Human Emotion Audio Recognition Tool
This project was optimized for portability. Therefore, it contains all the necessary code and the raw dataset. To begin, you must install a virual environment and all the required packages within it.
Python in version 3 or above is required and utilizing CUDA cores is highly recommended.
EAll dependencies are listed in the requirements.txt files. There are two of them:
- In the
/srcfolder, if you only want to run the main code. - In the
/notebooksfolder, if you want to work with the notebooks.
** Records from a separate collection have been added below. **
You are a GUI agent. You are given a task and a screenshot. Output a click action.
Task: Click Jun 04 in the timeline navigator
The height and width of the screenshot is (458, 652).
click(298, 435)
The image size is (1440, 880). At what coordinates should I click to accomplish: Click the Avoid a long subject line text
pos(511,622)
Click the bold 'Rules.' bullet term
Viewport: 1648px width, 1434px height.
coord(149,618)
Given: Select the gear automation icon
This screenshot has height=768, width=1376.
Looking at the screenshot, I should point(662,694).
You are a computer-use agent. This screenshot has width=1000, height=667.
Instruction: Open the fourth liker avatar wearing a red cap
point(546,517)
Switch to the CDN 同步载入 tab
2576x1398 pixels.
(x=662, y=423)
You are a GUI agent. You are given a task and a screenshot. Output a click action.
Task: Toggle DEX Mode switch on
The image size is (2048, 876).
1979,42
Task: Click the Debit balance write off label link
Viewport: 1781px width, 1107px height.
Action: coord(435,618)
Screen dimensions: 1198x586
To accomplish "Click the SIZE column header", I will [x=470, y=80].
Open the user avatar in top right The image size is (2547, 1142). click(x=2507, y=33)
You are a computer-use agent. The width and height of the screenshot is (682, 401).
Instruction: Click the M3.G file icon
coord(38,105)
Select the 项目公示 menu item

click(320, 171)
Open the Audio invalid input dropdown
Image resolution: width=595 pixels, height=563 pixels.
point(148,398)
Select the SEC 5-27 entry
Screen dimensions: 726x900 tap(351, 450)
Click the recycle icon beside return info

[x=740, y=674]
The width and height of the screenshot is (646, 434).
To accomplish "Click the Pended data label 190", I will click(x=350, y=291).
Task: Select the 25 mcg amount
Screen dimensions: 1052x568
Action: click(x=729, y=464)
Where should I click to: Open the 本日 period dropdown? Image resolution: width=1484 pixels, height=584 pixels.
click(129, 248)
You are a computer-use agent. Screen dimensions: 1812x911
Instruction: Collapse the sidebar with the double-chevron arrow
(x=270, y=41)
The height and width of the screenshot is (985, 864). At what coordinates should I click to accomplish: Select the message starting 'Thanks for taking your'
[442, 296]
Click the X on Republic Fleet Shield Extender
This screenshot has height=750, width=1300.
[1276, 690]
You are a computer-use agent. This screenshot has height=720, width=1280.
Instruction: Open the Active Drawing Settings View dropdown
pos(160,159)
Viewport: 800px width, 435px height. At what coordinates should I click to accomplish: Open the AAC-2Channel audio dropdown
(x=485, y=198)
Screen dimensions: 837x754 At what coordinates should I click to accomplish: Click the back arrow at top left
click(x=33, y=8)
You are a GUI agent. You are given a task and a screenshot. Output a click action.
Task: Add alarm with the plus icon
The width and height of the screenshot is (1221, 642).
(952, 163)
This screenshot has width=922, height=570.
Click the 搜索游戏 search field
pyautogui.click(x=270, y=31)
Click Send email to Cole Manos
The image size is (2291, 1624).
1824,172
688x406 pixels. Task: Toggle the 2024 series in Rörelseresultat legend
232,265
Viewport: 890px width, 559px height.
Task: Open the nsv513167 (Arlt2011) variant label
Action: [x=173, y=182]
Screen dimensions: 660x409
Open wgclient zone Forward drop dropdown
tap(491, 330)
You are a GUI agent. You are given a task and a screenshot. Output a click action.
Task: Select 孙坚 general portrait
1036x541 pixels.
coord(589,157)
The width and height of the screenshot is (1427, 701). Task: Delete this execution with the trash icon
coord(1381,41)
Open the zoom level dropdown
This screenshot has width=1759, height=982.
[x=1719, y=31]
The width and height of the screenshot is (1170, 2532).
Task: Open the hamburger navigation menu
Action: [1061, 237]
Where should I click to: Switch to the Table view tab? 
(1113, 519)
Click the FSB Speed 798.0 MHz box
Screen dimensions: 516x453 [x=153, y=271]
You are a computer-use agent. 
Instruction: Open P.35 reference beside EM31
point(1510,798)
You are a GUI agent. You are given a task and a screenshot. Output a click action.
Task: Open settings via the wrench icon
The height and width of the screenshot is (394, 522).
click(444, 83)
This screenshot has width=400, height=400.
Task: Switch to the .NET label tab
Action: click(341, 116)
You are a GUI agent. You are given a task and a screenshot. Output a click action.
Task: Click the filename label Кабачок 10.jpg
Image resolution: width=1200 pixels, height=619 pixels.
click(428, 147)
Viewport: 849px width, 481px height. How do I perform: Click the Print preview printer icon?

To install the packages after initializing virtual environment, run the command:
pip install -r requirements.txt
Unfortunately, you'll have to install the PyTorch module manually. To do that, visit their site, choose the configuration for your system, and install the necessary packages. For this project only torch and torchaudio is required.
For data augmentation, it is crucial to install the “extras” needed to run the preprocess.py script properly. After installing audiomentations, run:
pip install audiomentations[extras]
LFinally, you will need an account on Weights & Biases website to track the logs during the experiments. After running any script, you’ll be prompted for your API key and shown instructions.
As mentioned above, the project was optimized for portability and includes a basic dataset, so you can launch the final system script immediately.
Other experiments require augmentation to reproduce the thesis results. If augmentation is not necessary and the default dataset is sufficient, replace any paths from augmented-features to split-features.
Keep in mind though, that the preprocessing is still required, but the augmentation process could be skipped this way (as it takes a long time).
-
preprocess.py: Preprocesses the dataset and creates all the files needed to train the models.
-
exp_* scripts: Each corresponds to a specific experiment (names are self-explanatory).
-
final_system.py: Runs the architecture proposed in the thesis.
There is currently no command-line parameterization. However, the code was designed to be easily adapted via method arguments.
The only inconvenience is excluding specific audio features you don’t want the model to process. You could do that by typing the exact names of them, or go to the src/audio_processing/features/extractor.py file and comment out all the features listed in the get_features_dict method. That's the fastest way to do it.